Wie wichtig ist es, dass mehr Frauen in die Politik gehen? Grundsätzlich ist festzuhalten, dass der steigende Anteil an Ministerinnen in den letzten Jahren und im Besonderen die Einsetzung von Bundeskanzlerin Bierlein auch noch einmal mehr Signalwirkung in Richtung Gender Equality in Organisationen hat und bereits festgelegten Geschlechterquoten in Wirtschaft, Wissenschaft und Politik zum Durchbruch verhelfen kann.

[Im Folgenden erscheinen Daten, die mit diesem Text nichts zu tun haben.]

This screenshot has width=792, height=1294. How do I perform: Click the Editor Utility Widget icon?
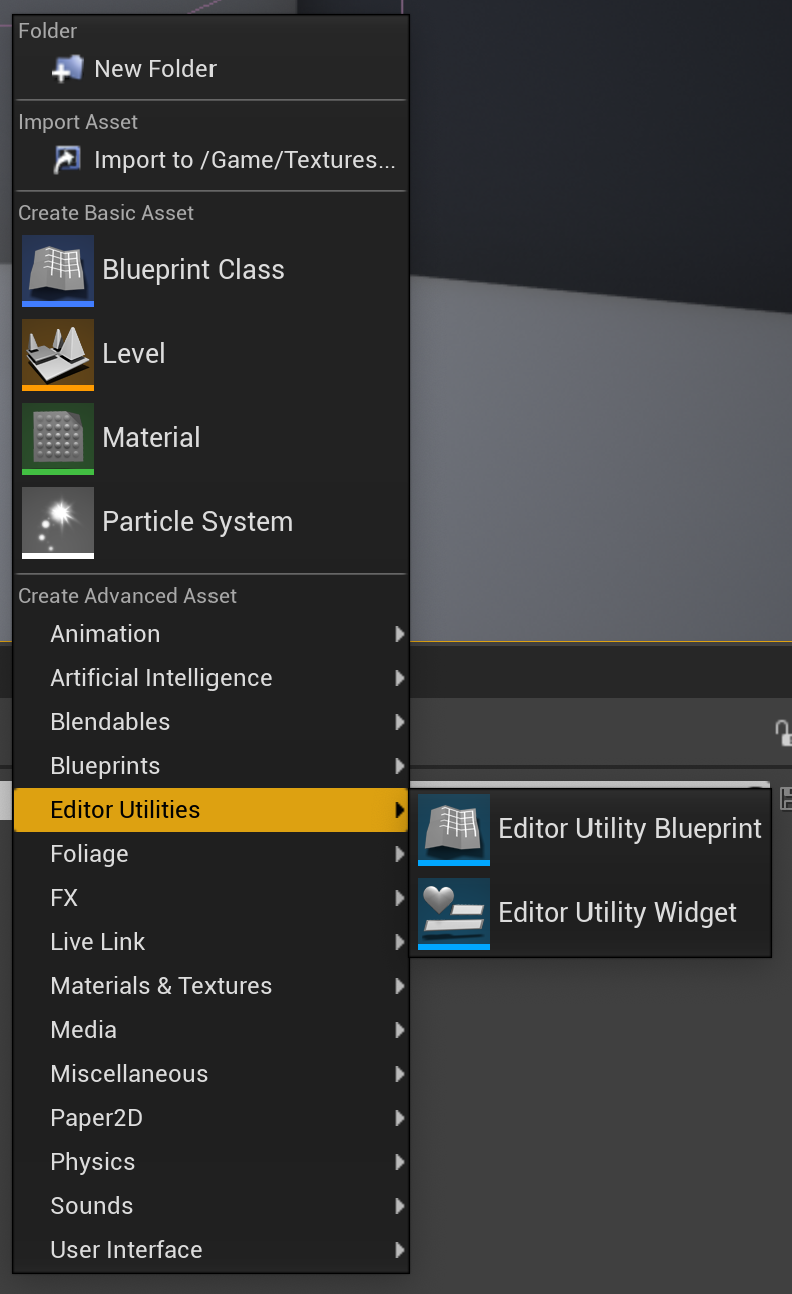tap(453, 912)
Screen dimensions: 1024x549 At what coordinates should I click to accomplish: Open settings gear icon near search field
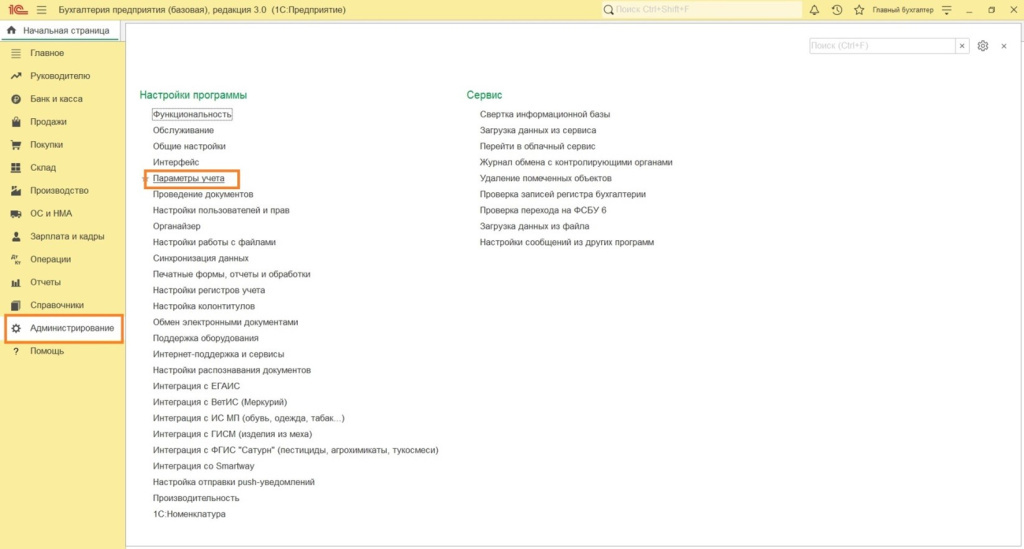click(x=983, y=46)
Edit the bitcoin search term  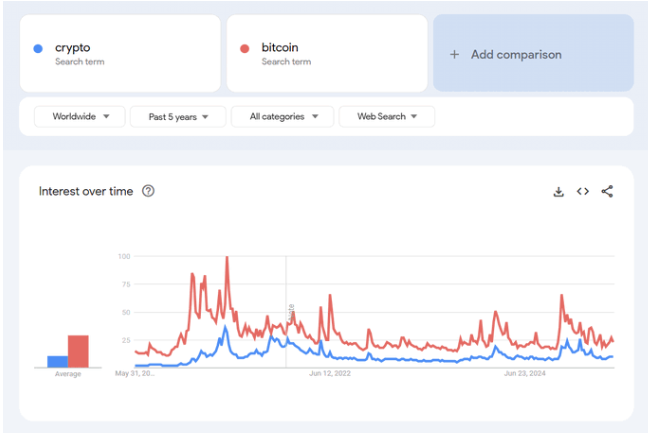click(x=280, y=48)
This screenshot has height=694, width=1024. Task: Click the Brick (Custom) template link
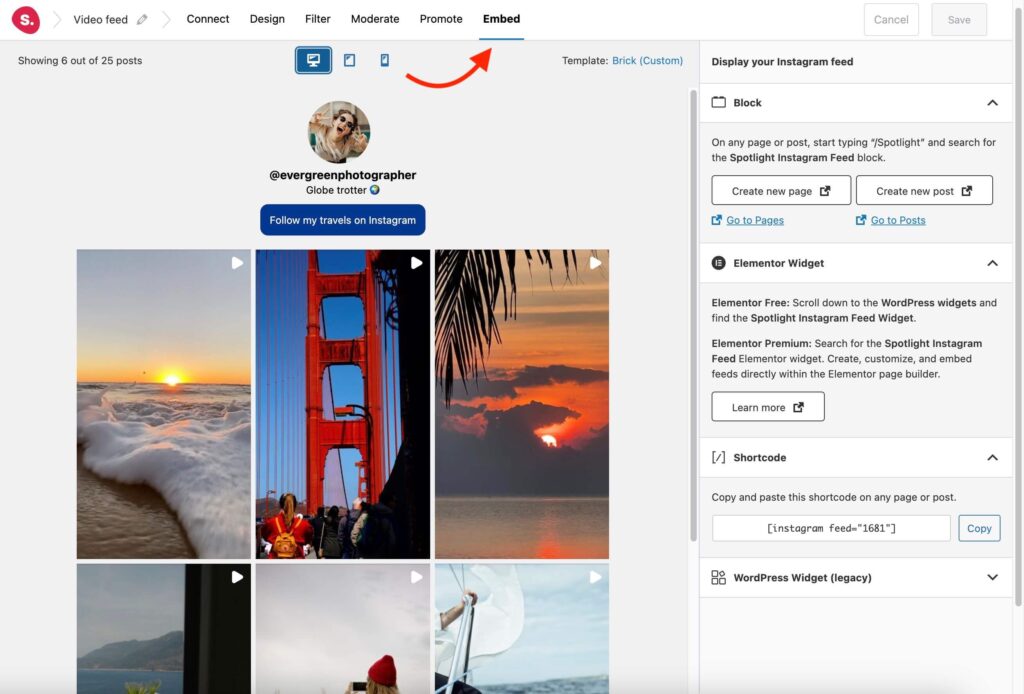(647, 60)
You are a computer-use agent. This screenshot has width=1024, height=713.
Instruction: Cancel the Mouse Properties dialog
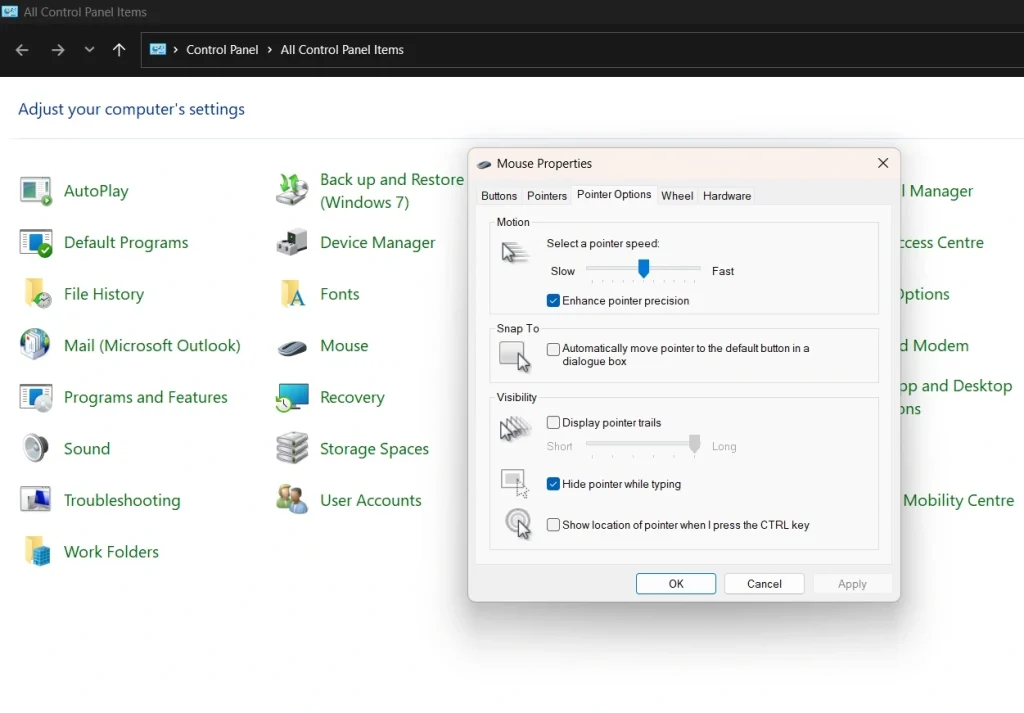point(764,583)
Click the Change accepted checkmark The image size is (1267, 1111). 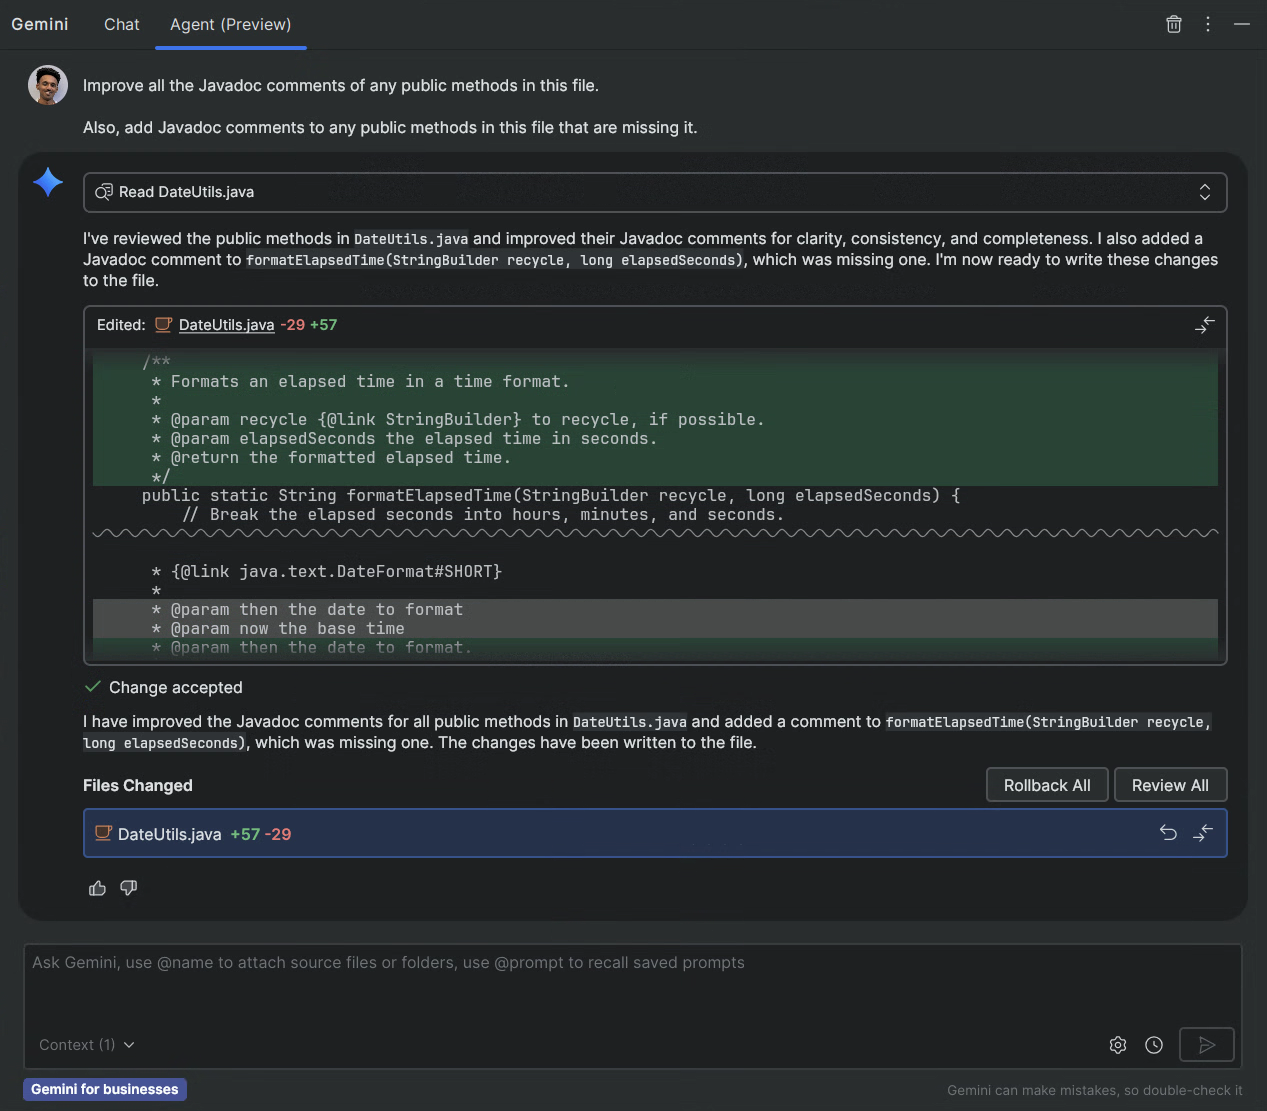(x=93, y=687)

Welche Maßnahmen sind notwendig, damit mehr Frauen Führungspositionen besetzen? Daten aus Deutschland zeigen, dass Vorstandsmitglieder immer wieder aus demselben Netzwerk rekrutiert werden. Mit dieser eingeschränkten Individuums- und Eigenschaftszentrierung bei der Auswahl werden - wie die Daten zeigen - Frauen ausgeschlossen. "Gesucht werden sollte demnach nicht nach Personen mit erfolgversprechenden Eigenschaften, sondern nach konkreten Aufgabenfeldern und Handlungskompetenzen", das hält auch der "Frauen.Management.Report 2019" der Arbeiterkammer fest. Hilfreich zur Erhöhung des Anteils von Frauen in Führungspositionen wären meines Erachtens z. B. eine strukturiertere Suche nach Kandidatinnen und ausführliche Begründungen, warum keine geeigneten Kandidatinnen in den Auswahlprozess einbezogen werden. Ebenso sollte darauf geachtet werden, dass sich die Qualifikationsanforderungen während des Auswahlprozesses nicht zugunsten von Kandidaten und zuungunsten von Kandidatinnen verändern. Mit Fokus auf die zu erfüllenden Aufgabenfelder und notwendige Handlungskompetenzen anstatt auf Eigenschaften erweitert sich der Kreis an Kandidatinnen von selbst.

Regine Bendl ist Professorin für Gender und Diversity in Organisationen und Leiterin des gleichnamigen Instituts an der WU.